**Task to carry out:** The answer must consist of every line in the records that contains the word "label".

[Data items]
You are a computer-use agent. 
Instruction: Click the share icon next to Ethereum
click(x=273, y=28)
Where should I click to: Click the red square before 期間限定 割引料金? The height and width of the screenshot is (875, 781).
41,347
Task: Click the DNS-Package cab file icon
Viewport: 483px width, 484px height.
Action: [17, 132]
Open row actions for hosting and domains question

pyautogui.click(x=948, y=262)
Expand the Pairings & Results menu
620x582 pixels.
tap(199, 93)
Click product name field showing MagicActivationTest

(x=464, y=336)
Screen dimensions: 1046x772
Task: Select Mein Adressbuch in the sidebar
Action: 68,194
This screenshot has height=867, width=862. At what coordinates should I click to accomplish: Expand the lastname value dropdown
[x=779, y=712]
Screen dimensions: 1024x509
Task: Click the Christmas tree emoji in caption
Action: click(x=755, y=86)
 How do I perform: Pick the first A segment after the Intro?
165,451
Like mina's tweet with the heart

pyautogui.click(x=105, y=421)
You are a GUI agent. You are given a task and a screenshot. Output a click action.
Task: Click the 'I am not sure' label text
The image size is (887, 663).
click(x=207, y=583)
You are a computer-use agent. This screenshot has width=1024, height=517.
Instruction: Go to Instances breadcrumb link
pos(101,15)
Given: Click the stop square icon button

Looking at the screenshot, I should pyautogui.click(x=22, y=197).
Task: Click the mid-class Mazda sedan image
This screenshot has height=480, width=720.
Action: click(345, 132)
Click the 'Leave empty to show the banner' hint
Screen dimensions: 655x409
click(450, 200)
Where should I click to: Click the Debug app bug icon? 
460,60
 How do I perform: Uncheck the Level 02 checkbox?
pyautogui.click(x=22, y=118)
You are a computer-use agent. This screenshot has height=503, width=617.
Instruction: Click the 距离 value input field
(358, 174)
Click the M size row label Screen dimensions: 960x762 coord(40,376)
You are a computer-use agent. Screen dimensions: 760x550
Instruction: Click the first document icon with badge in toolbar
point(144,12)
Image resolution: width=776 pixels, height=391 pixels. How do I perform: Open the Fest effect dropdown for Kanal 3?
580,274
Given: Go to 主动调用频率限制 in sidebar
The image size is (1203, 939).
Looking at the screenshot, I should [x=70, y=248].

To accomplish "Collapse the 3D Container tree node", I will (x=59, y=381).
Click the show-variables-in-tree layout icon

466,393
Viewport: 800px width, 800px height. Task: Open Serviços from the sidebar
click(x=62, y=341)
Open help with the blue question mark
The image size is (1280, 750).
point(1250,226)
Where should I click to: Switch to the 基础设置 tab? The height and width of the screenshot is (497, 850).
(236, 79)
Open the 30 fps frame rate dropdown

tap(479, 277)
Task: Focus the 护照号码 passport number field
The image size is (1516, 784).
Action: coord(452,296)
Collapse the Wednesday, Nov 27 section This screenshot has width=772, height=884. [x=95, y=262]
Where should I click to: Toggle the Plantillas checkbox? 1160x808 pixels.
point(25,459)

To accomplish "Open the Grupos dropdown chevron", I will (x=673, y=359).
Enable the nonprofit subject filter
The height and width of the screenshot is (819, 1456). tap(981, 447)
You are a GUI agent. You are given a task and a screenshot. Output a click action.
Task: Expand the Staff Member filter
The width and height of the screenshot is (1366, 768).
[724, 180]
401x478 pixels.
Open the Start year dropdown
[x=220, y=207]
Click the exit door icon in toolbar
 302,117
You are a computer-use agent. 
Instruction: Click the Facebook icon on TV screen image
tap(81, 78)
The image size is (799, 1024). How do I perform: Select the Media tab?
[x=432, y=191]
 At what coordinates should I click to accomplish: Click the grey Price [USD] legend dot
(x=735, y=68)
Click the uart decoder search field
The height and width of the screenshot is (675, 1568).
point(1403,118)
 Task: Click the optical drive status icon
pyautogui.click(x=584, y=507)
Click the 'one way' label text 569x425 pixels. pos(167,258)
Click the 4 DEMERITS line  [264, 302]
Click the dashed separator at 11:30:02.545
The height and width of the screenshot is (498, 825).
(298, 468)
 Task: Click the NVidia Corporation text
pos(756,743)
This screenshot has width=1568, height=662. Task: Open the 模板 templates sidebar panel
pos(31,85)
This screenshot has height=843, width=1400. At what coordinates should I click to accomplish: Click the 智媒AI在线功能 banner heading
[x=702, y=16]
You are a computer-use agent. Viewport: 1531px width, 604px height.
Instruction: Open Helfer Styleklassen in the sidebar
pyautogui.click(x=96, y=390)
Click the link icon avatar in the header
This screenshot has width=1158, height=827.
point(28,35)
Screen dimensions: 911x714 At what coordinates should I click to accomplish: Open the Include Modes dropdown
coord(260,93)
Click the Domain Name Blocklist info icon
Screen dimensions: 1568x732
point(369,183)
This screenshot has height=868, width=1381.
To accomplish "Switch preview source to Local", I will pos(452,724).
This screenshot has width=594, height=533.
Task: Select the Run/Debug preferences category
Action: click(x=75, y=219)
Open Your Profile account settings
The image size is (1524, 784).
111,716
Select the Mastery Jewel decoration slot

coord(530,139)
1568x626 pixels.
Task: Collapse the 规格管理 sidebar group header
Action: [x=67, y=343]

**Task result:**
Task: Click the 'I am not sure' label text
Click the M size row label Screen dimensions: 960x762 coord(40,376)
Click the 'one way' label text 569x425 pixels. pos(167,258)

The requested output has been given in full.